begin

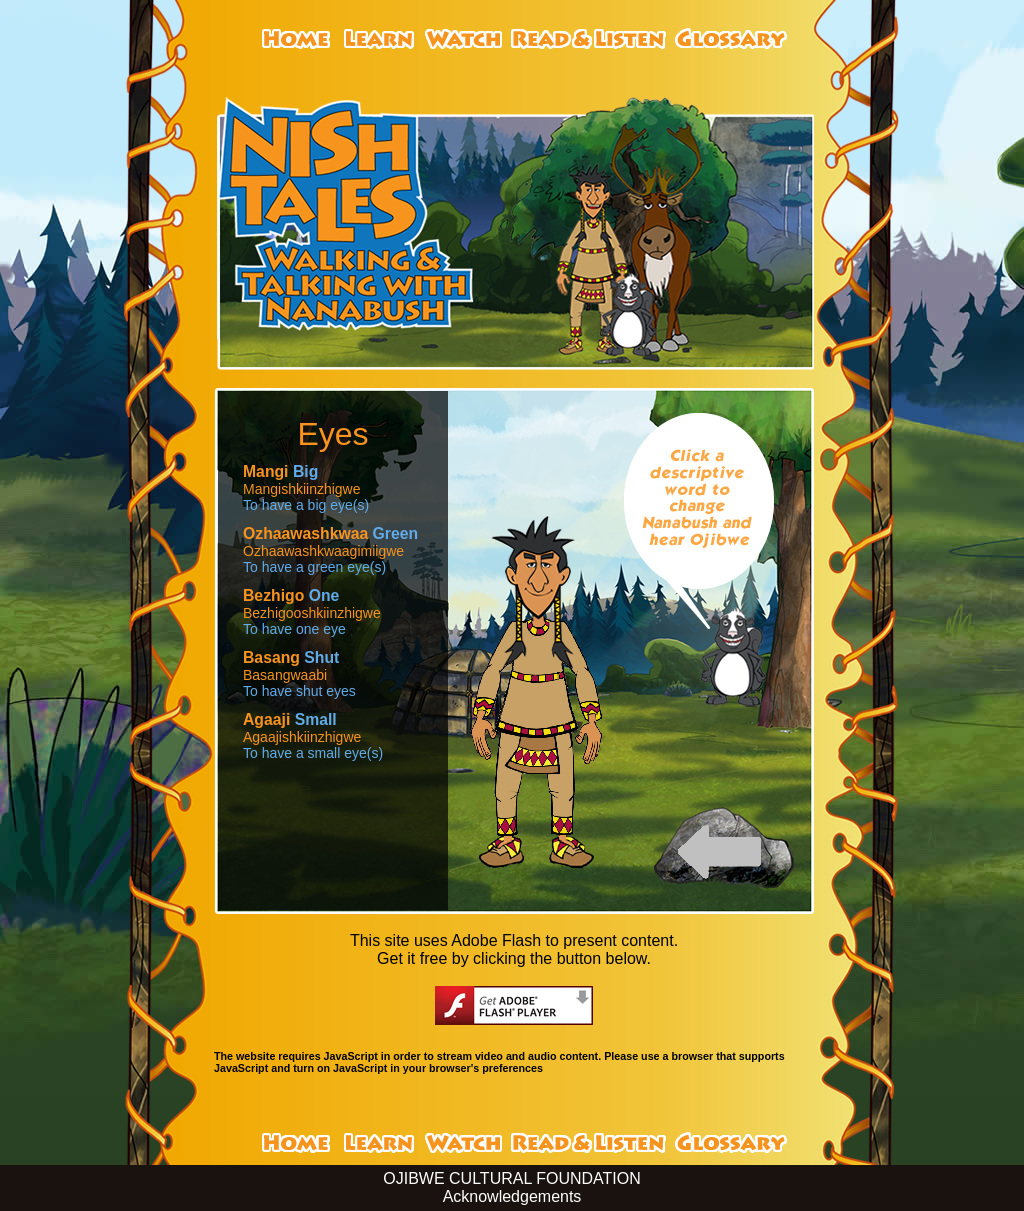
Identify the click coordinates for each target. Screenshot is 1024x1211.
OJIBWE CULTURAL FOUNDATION (512, 1178)
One (291, 595)
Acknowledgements (512, 1196)
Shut (291, 657)
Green (330, 533)
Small (290, 719)
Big (280, 471)
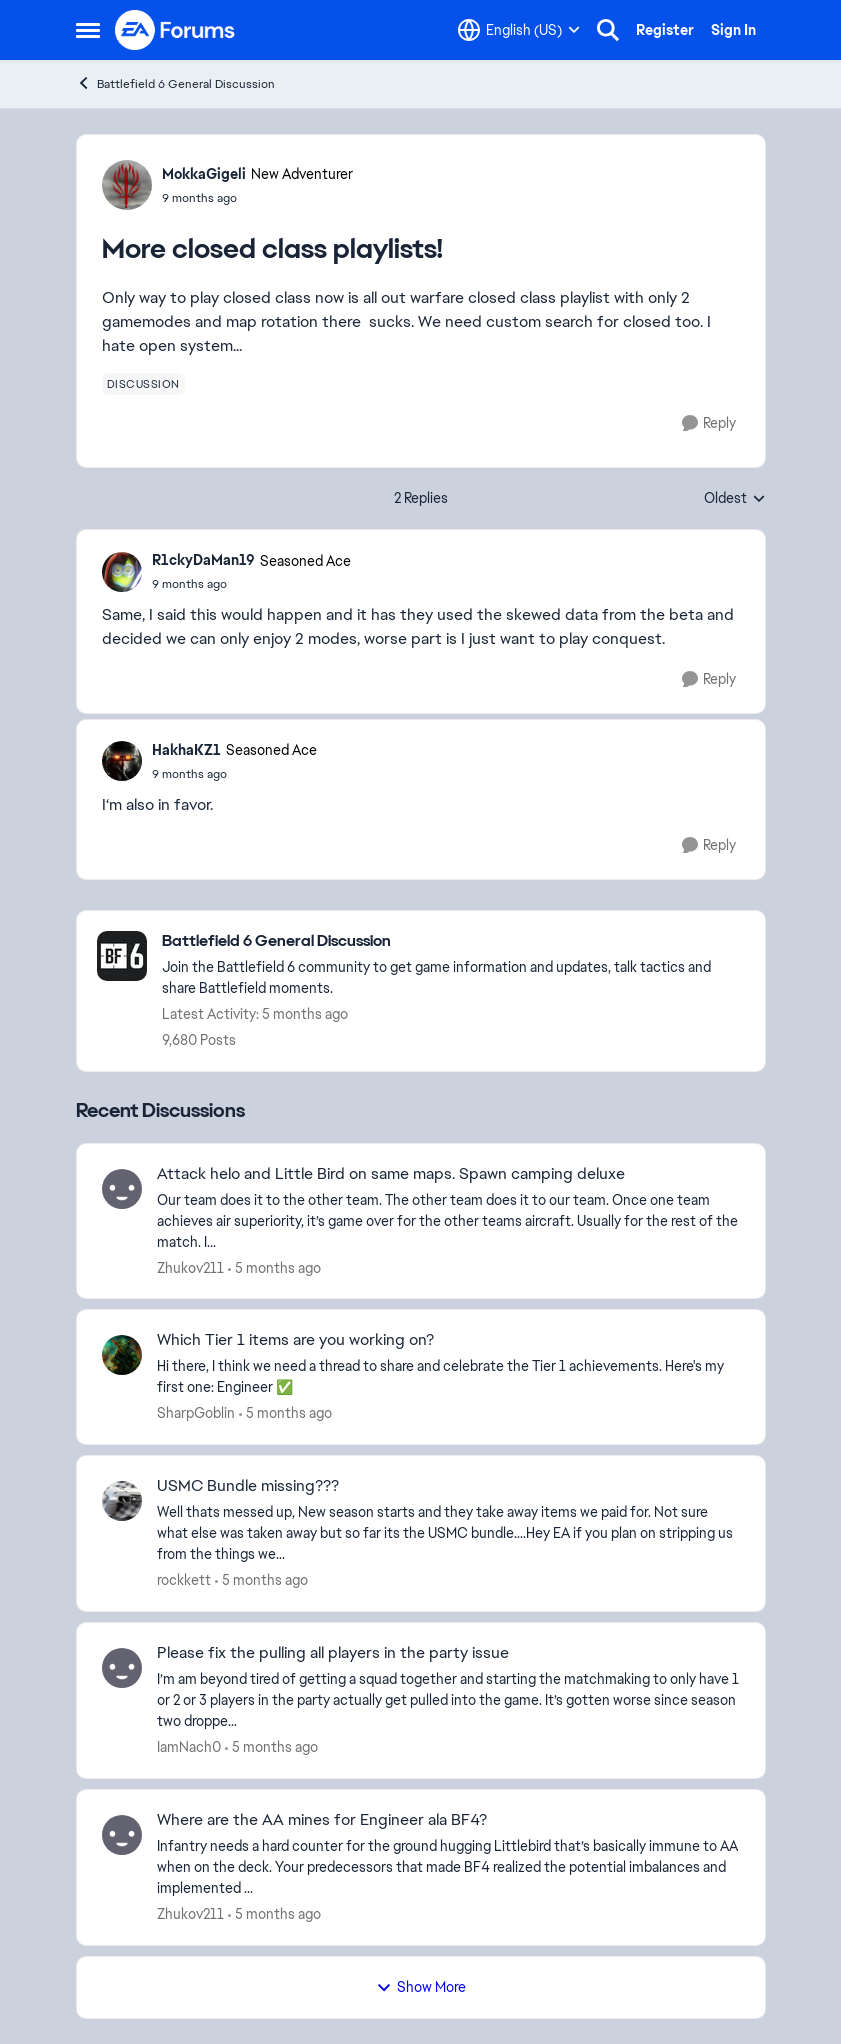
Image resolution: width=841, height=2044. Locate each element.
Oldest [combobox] (735, 499)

end

*Brief:*
Rewrite all the entries above, swapping "Shut" for "Closed" and keeping everything else unchanged. Omit the pictures from your output.

*Answer in full:*
Identify the click coordinates for each target. Screenshot is 1024x1211.
OJIBWE CULTURAL FOUNDATION (512, 1178)
One (291, 595)
Acknowledgements (512, 1196)
Closed (291, 657)
Green (330, 533)
Small (290, 719)
Big (280, 471)
Image resolution: width=841, height=2044. Locate each element.
Oldest [combobox] (735, 499)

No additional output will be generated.